I'm willing to live with Python's space related insanity. Mandating that
indenting is meaningful. Mandating a best practice of using spaces instead of
tabs for indent* (which makes tab width matter). Mandating that a tab equals 4
spaces instead of 8. (Honestly, I REALLY hate this, most of the Windows
developers are happy with the space usage koolaid, let us have a default of
tab equals 8 spaces of indent.) Those are ALL, REALLY ANNOYING, but lint tools
can save me.

What will bite me for as long as Python 3 exists, and maybe Python 4, is how
they handle Unicode support and encoded outputs. Pretty much the ENTIRE rest
of the computing world does one of two things.

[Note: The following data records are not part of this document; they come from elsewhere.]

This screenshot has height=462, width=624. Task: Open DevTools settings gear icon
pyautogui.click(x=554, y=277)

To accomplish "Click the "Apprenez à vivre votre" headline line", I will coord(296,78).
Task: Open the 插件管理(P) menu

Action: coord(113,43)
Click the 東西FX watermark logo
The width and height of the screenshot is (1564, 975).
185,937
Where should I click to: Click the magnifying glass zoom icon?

1) Doesn't care what the encoding is, and flings around non-validated 8 bit
sequences of data.

2) Does care, and defaults to assuming well formed UTF-8 data-streams for text
data, BUT still doesn't do anything to enforce it UNLESS ASKED. Most
importantly invalid data streams just continue flowing through the processing
tools until they reach a point where a human has designated they're willing to
care and /do/ something about it.

If Python 4 wants to 'fix' Unicode support:

    
    
        * Use a binary sequence base storage class with metadata tags.
        > Length (in bytes, in 'display length', and maybe in 'codepoint length')
        > encoding* (including if normalized and how so)
        > If the encoding has been validated.
        * Support automatic coercion between standard encodings
        * Allow user defined helpers for custom conversions
        * Make all input/output default to UTF-8**
    

__but permit raw output of such types without validation or re-encoding, just
like every other UNIX tool that knows what an encoding is.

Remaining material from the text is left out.